Woah, where'd that come from?

Allergy meds. Speaking of allergies...I snuggled into bed last night under my comfy comforter, Merlin (the testi-less faced cat) curled up by my head & had a dream. Yes, I had a dream. It was about a whole bunch of stuff but the most vivid part was that I got stung by two bees, one on each hand.

I hope I'm not psychic.

Anyhow, the stings only swelled to the size of a quarter & I was happy about that. But then I pushed some venom out & the stinger came out, too. But it wasn't a stinger, it was a cat claw.

Happy weekend & stay off the crack.

Thursday, October 06, 2005

It's Ulcer Time


Seriously, I think I'm dying. I'm getting an ulcer & stuff. I swear. I think that maybe work should pay for a week-long "rejuvination trip" to somewhere in like New Mexico or Arizona or something. One of those mystical places where I can do yoga & talk with ghosts of Native Americans & shit. A friend of mine did that but she went all the way to India. She said it was awesome & I believe her.

Maybe I should just make sure that I go to my bed because everytime I sleep on the couch this happens. But seriously, this time it's totally an ulcer. I swear. Black coffee doesn't seem to be helping at all.

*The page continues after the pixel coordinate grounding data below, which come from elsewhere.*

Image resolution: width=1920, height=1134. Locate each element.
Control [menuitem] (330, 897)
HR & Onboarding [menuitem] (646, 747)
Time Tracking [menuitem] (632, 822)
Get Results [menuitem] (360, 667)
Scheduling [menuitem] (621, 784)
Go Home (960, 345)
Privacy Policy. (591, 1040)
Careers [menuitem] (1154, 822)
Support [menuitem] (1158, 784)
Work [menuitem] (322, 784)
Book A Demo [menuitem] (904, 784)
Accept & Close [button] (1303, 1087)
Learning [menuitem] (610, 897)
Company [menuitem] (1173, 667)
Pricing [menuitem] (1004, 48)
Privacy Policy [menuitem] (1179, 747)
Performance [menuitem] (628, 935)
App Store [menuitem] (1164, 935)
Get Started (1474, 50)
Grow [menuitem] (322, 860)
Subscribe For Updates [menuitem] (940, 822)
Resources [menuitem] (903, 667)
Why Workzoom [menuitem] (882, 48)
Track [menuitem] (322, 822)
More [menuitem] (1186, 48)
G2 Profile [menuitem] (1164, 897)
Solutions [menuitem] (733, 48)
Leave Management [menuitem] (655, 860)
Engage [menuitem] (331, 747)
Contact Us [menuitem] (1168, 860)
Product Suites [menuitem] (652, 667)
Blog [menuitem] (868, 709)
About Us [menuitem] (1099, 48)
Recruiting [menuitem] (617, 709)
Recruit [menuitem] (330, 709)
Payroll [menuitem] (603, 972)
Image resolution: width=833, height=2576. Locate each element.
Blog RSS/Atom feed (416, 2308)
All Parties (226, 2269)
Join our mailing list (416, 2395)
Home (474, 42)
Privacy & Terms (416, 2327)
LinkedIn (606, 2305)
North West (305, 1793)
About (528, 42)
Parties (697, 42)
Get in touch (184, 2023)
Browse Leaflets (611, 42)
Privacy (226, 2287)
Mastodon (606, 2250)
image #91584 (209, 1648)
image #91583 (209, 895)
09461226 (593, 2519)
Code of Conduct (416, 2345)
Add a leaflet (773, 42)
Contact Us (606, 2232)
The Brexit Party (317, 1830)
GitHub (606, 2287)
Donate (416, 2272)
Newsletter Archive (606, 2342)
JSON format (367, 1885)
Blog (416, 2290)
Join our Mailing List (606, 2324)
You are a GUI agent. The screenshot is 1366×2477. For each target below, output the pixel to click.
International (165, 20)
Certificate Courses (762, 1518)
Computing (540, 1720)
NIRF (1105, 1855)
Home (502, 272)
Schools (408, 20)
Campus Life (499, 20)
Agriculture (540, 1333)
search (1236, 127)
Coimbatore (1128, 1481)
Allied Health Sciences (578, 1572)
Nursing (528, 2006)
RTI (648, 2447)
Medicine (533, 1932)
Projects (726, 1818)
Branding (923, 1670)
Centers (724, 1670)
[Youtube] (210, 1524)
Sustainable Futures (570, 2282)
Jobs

The proof is in the pudding.

First of all, where is this proof pudding? I've been hearing this phrase for years now & every time I eat pudding I prove nothing more than that I still like pudding. Especially vanilla pudding. No new mathematical epiphanies are happening here. I'm not inventing new methods of directed evolution. Although, I don't know how you could directly evolve anything other than how it's already directedly evolving but whatever. See, no proofs. Failure.

I'm having a party tomorrow. It will be awesome. It will be fun. I am sorry if you can't be there. You will miss a fun party. Instead, you should come & carve pumpkins with us in a couple of weeks when I get back from visiting my dad. My dad's going to take me to a party. But I don't think that it's the same sort of party as tomorrow. Something official with the hospital where he works now or something. I'll make sure to wear a very pretty dress.

Speaking of pretty dresses...I'm going to be in the Nutcracker this year. I will get to wear a pretty dress in that, too, & I'll get to prance around on stage. This, too, will be awesome. More details to come.

This uneventful post brought to you by the lack of proof pudding & a raging enferno in my stomach.